# DESCRIPTION OF THE TASK
Reproduce every line of the records below word for word, leaving out the pictures.

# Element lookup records
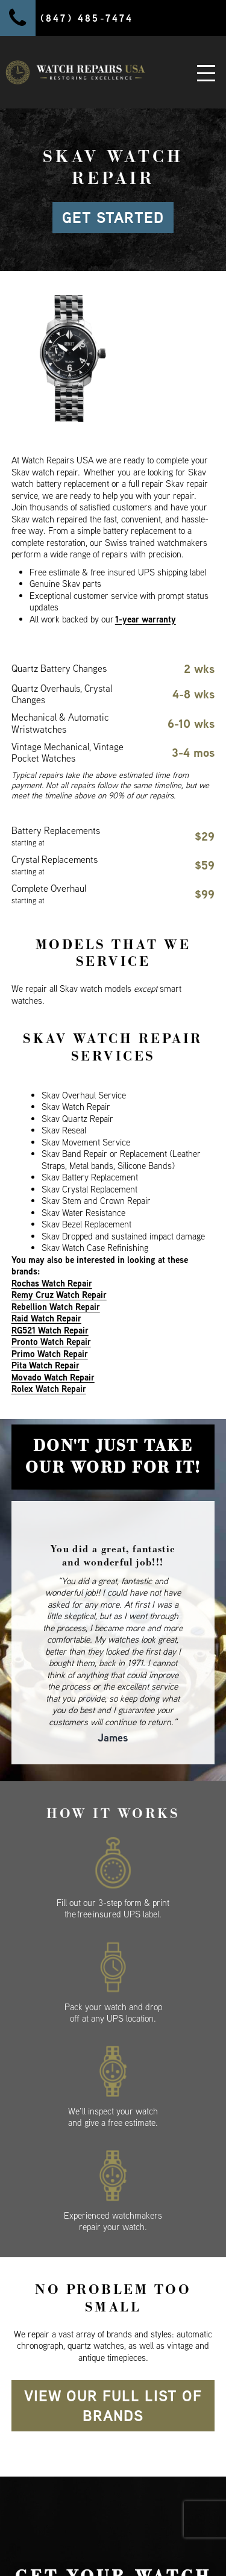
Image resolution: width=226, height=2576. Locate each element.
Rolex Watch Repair (48, 1388)
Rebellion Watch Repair (55, 1306)
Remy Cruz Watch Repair (59, 1294)
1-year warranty (145, 619)
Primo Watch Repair (49, 1353)
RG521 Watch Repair (50, 1330)
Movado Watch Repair (53, 1377)
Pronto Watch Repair (51, 1341)
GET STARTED (113, 217)
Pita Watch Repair (45, 1365)
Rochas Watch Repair (51, 1283)
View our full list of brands (113, 2406)
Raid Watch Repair (46, 1318)
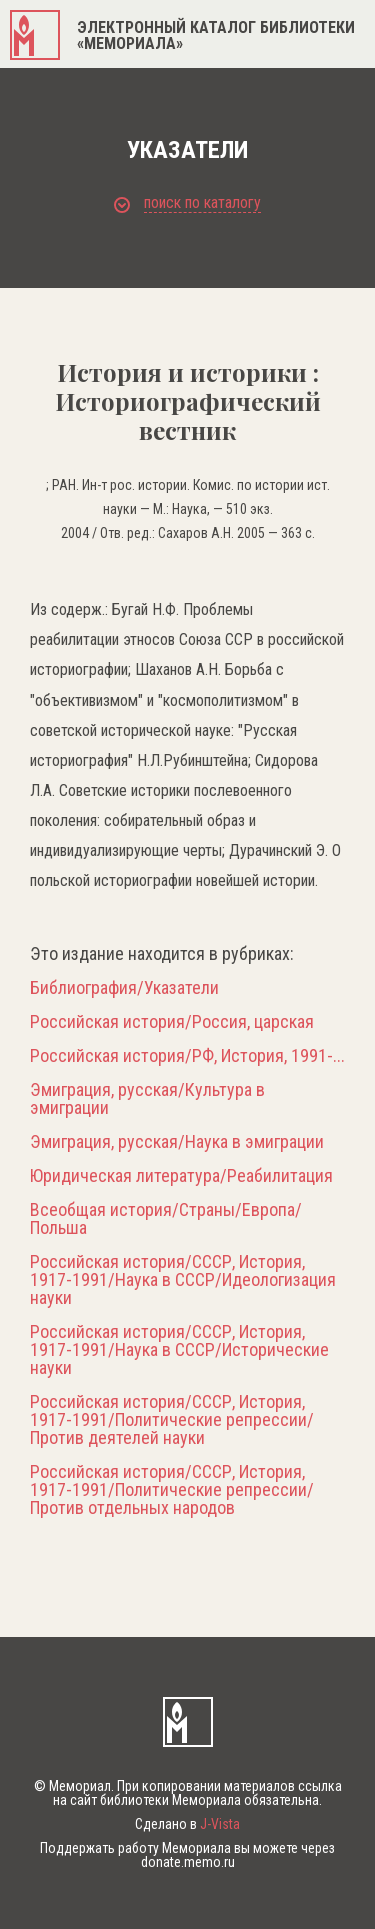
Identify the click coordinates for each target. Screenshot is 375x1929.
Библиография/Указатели (124, 988)
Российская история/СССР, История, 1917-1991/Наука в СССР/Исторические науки (179, 1350)
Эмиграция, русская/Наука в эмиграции (177, 1142)
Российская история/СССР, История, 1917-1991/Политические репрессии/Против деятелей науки (172, 1420)
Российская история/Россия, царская (172, 1022)
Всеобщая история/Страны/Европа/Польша (166, 1219)
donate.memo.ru (188, 1862)
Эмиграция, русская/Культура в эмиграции (147, 1099)
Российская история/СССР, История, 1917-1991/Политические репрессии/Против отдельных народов (172, 1490)
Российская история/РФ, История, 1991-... (187, 1056)
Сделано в (187, 1824)
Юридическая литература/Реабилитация (181, 1176)
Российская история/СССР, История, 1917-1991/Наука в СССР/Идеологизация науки (183, 1280)
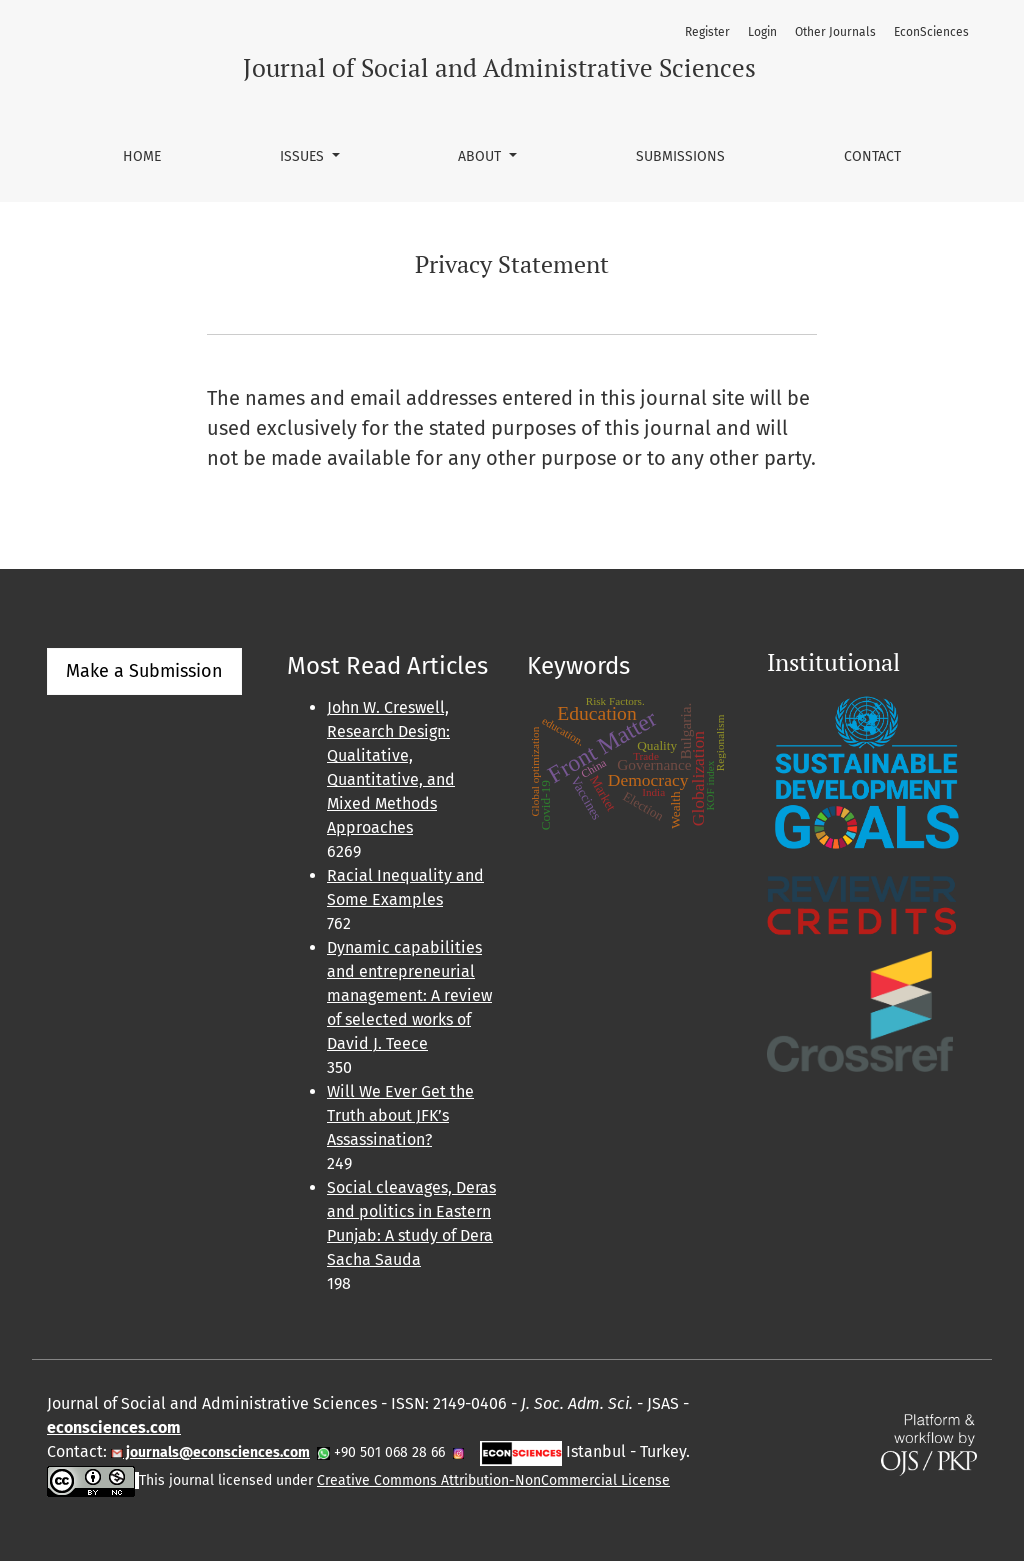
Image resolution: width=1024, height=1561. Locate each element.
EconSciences (931, 32)
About (481, 156)
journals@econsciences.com (216, 1452)
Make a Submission (144, 671)
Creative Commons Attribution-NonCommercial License (493, 1480)
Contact (872, 156)
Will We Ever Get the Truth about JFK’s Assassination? (400, 1115)
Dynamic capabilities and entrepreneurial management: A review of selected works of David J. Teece (409, 995)
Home (142, 156)
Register (707, 32)
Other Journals (835, 32)
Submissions (680, 156)
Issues (304, 156)
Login (762, 32)
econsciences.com (114, 1427)
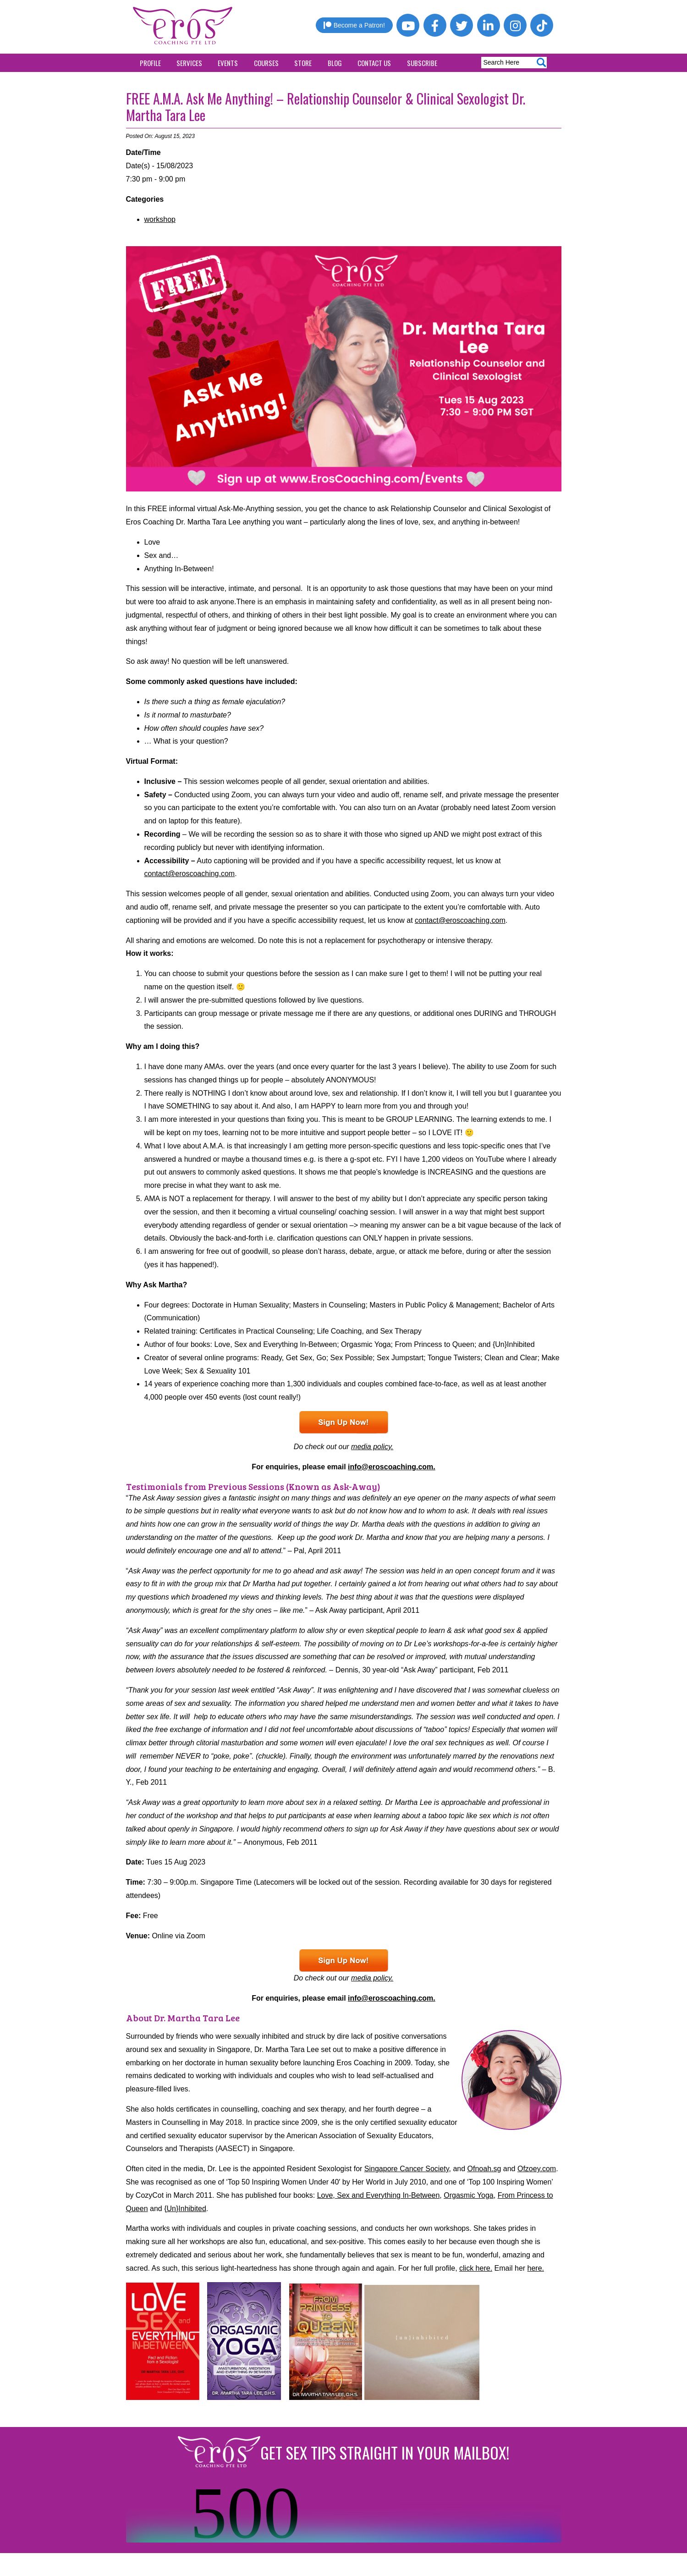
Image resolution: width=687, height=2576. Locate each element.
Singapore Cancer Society (406, 2169)
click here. (475, 2268)
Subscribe (422, 63)
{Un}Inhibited (185, 2208)
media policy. (372, 1447)
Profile (150, 63)
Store (303, 63)
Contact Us (374, 63)
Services (189, 63)
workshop (160, 219)
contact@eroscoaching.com (189, 873)
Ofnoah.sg (484, 2169)
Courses (266, 63)
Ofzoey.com (536, 2169)
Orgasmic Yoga (469, 2195)
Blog (335, 63)
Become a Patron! (354, 25)
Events (228, 63)
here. (536, 2268)
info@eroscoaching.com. (391, 1467)
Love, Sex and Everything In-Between (378, 2195)
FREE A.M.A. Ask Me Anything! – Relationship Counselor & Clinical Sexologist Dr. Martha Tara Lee (325, 106)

# ANSWER TO THIS PROBLEM
Image resolution: width=226, height=2576. Locate each element.
Rolex Watch Repair (48, 1388)
Rebellion Watch Repair (55, 1306)
Remy Cruz Watch Repair (59, 1294)
1-year warranty (145, 619)
Primo Watch Repair (49, 1353)
RG521 Watch Repair (50, 1330)
Movado Watch Repair (53, 1377)
Pronto Watch Repair (51, 1341)
GET STARTED (113, 217)
Pita Watch Repair (45, 1365)
Rochas Watch Repair (51, 1283)
View our full list of brands (113, 2406)
Raid Watch Repair (46, 1318)
Identify the click coordinates for each target. Screenshot is 375x1929.
Библиография/Указатели (124, 988)
Российская история/СССР, История, 1917-1991/Наука в СССР/Исторические науки (179, 1350)
Эмиграция, русская/Наука в эмиграции (177, 1142)
Российская история/СССР, История, 1917-1991/Политические репрессии/Против деятелей науки (172, 1420)
Российская история/Россия, царская (172, 1022)
Всеобщая история/Страны/Европа/Польша (166, 1219)
donate.memo.ru (188, 1862)
Эмиграция, русская/Культура в эмиграции (147, 1099)
Российская история/СССР, История, 1917-1991/Политические репрессии/Против отдельных народов (172, 1490)
Российская история/РФ, История, 1991-... (187, 1056)
Сделано в (187, 1824)
Юридическая литература/Реабилитация (181, 1176)
Российская история/СССР, История, 1917-1991/Наука в СССР/Идеологизация науки (183, 1280)
Image resolution: width=1024, height=1561. Locate each element.
EconSciences (931, 32)
About (481, 156)
journals@econsciences.com (216, 1452)
Make a Submission (144, 671)
Creative Commons Attribution-NonCommercial License (493, 1480)
Contact (872, 156)
Will We Ever Get the Truth about JFK’s Assassination? (400, 1115)
Dynamic capabilities and entrepreneurial management: A review of selected works of David J. Teece (409, 995)
Home (142, 156)
Register (707, 32)
Other Journals (835, 32)
Submissions (680, 156)
Issues (304, 156)
Login (762, 32)
econsciences.com (114, 1427)
Image resolution: width=687, height=2576. Locate each element.
Singapore Cancer Society (406, 2169)
click here. (475, 2268)
Subscribe (422, 63)
{Un}Inhibited (185, 2208)
media policy. (372, 1447)
Profile (150, 63)
Store (303, 63)
Contact Us (374, 63)
Services (189, 63)
workshop (160, 219)
contact@eroscoaching.com (189, 873)
Ofnoah.sg (484, 2169)
Courses (266, 63)
Ofzoey.com (536, 2169)
Orgasmic Yoga (469, 2195)
Blog (335, 63)
Become a Patron! (354, 25)
Events (228, 63)
here. (536, 2268)
info@eroscoaching.com. (391, 1467)
Love, Sex and Everything In-Between (378, 2195)
FREE A.M.A. Ask Me Anything! – Relationship Counselor & Clinical Sexologist Dr. Martha Tara Lee (325, 106)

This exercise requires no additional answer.